> _Written problem_:
Copy the data below word for word, line by line, with no changes.

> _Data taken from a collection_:
============================================================

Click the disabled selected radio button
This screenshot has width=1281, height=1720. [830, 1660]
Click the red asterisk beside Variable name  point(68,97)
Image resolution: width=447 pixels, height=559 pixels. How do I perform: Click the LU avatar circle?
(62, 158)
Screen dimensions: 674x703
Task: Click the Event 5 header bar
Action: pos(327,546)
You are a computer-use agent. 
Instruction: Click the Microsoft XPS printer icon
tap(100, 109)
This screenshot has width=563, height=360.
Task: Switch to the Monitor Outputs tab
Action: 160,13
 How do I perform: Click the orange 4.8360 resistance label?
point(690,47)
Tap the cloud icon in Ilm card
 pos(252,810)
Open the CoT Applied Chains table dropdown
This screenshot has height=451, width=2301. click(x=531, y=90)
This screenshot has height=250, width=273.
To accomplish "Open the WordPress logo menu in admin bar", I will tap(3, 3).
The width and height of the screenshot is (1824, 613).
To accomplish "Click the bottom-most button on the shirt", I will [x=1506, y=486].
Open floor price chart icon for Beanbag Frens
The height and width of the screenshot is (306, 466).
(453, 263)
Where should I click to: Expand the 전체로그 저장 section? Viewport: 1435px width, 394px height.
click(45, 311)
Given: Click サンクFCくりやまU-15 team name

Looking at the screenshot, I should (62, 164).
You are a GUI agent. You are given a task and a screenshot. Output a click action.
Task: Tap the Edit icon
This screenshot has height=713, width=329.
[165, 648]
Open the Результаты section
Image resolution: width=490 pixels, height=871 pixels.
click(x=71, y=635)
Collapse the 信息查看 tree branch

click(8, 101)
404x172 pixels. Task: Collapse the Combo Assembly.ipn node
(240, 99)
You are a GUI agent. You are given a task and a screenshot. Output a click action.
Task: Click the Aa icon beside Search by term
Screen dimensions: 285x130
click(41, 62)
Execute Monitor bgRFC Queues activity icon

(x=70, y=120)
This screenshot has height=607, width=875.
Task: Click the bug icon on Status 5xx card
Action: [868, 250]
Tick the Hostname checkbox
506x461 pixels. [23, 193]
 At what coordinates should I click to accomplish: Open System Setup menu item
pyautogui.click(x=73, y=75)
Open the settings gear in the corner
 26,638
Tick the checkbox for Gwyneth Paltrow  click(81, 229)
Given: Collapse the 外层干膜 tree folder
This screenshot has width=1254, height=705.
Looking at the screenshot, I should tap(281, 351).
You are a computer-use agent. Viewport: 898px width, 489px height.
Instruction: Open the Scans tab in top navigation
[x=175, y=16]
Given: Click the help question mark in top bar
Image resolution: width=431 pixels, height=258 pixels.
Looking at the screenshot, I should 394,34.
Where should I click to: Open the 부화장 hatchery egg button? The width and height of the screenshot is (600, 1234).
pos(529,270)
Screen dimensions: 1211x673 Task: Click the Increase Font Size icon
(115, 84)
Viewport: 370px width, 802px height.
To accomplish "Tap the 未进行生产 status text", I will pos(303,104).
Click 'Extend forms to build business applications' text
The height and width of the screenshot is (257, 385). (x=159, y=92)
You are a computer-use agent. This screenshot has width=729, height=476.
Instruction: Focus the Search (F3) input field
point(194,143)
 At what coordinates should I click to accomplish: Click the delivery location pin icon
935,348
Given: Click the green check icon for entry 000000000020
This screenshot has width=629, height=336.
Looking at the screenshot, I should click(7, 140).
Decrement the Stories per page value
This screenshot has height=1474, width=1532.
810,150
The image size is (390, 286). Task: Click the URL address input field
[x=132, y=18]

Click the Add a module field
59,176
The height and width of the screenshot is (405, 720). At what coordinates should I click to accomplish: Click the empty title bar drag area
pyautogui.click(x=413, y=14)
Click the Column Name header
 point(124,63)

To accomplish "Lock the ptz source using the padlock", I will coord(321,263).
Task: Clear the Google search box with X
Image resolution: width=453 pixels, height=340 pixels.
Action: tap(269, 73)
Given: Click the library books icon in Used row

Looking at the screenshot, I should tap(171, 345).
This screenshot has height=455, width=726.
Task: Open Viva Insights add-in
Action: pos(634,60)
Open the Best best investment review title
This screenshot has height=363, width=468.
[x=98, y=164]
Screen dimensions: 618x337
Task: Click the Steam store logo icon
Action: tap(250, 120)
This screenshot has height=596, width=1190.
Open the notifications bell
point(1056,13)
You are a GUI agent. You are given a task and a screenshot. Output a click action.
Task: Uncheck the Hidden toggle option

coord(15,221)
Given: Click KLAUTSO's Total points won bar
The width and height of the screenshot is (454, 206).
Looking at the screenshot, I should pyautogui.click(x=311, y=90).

============================================================

> _Worked solution_:
Click the disabled selected radio button
This screenshot has width=1281, height=1720. [830, 1660]
Click the red asterisk beside Variable name  point(68,97)
Image resolution: width=447 pixels, height=559 pixels. How do I perform: Click the LU avatar circle?
(62, 158)
Screen dimensions: 674x703
Task: Click the Event 5 header bar
Action: pos(327,546)
You are a computer-use agent. 
Instruction: Click the Microsoft XPS printer icon
tap(100, 109)
This screenshot has width=563, height=360.
Task: Switch to the Monitor Outputs tab
Action: 160,13
 How do I perform: Click the orange 4.8360 resistance label?
point(690,47)
Tap the cloud icon in Ilm card
 pos(252,810)
Open the CoT Applied Chains table dropdown
This screenshot has height=451, width=2301. click(x=531, y=90)
This screenshot has height=250, width=273.
To accomplish "Open the WordPress logo menu in admin bar", I will tap(3, 3).
The width and height of the screenshot is (1824, 613).
To accomplish "Click the bottom-most button on the shirt", I will [x=1506, y=486].
Open floor price chart icon for Beanbag Frens
The height and width of the screenshot is (306, 466).
(453, 263)
Where should I click to: Expand the 전체로그 저장 section? Viewport: 1435px width, 394px height.
click(45, 311)
Given: Click サンクFCくりやまU-15 team name

Looking at the screenshot, I should (62, 164).
You are a GUI agent. You are given a task and a screenshot. Output a click action.
Task: Tap the Edit icon
This screenshot has height=713, width=329.
[165, 648]
Open the Результаты section
Image resolution: width=490 pixels, height=871 pixels.
click(x=71, y=635)
Collapse the 信息查看 tree branch

click(8, 101)
404x172 pixels. Task: Collapse the Combo Assembly.ipn node
(240, 99)
You are a GUI agent. You are given a task and a screenshot. Output a click action.
Task: Click the Aa icon beside Search by term
Screen dimensions: 285x130
click(41, 62)
Execute Monitor bgRFC Queues activity icon

(x=70, y=120)
This screenshot has height=607, width=875.
Task: Click the bug icon on Status 5xx card
Action: [868, 250]
Tick the Hostname checkbox
506x461 pixels. [23, 193]
 At what coordinates should I click to accomplish: Open System Setup menu item
pyautogui.click(x=73, y=75)
Open the settings gear in the corner
 26,638
Tick the checkbox for Gwyneth Paltrow  click(81, 229)
Given: Collapse the 外层干膜 tree folder
This screenshot has width=1254, height=705.
Looking at the screenshot, I should tap(281, 351).
You are a computer-use agent. Viewport: 898px width, 489px height.
Instruction: Open the Scans tab in top navigation
[x=175, y=16]
Given: Click the help question mark in top bar
Image resolution: width=431 pixels, height=258 pixels.
Looking at the screenshot, I should 394,34.
Where should I click to: Open the 부화장 hatchery egg button? The width and height of the screenshot is (600, 1234).
pos(529,270)
Screen dimensions: 1211x673 Task: Click the Increase Font Size icon
(115, 84)
Viewport: 370px width, 802px height.
To accomplish "Tap the 未进行生产 status text", I will pos(303,104).
Click 'Extend forms to build business applications' text
The height and width of the screenshot is (257, 385). (x=159, y=92)
You are a computer-use agent. This screenshot has width=729, height=476.
Instruction: Focus the Search (F3) input field
point(194,143)
 At what coordinates should I click to accomplish: Click the delivery location pin icon
935,348
Given: Click the green check icon for entry 000000000020
This screenshot has width=629, height=336.
Looking at the screenshot, I should click(7, 140).
Decrement the Stories per page value
This screenshot has height=1474, width=1532.
810,150
The image size is (390, 286). Task: Click the URL address input field
[x=132, y=18]

Click the Add a module field
59,176
The height and width of the screenshot is (405, 720). At what coordinates should I click to accomplish: Click the empty title bar drag area
pyautogui.click(x=413, y=14)
Click the Column Name header
 point(124,63)

To accomplish "Lock the ptz source using the padlock", I will coord(321,263).
Task: Clear the Google search box with X
Image resolution: width=453 pixels, height=340 pixels.
Action: tap(269, 73)
Given: Click the library books icon in Used row

Looking at the screenshot, I should tap(171, 345).
This screenshot has height=455, width=726.
Task: Open Viva Insights add-in
Action: pos(634,60)
Open the Best best investment review title
This screenshot has height=363, width=468.
[x=98, y=164]
Screen dimensions: 618x337
Task: Click the Steam store logo icon
Action: tap(250, 120)
This screenshot has height=596, width=1190.
Open the notifications bell
point(1056,13)
You are a GUI agent. You are given a task and a screenshot. Output a click action.
Task: Uncheck the Hidden toggle option

coord(15,221)
Given: Click KLAUTSO's Total points won bar
The width and height of the screenshot is (454, 206).
Looking at the screenshot, I should pyautogui.click(x=311, y=90).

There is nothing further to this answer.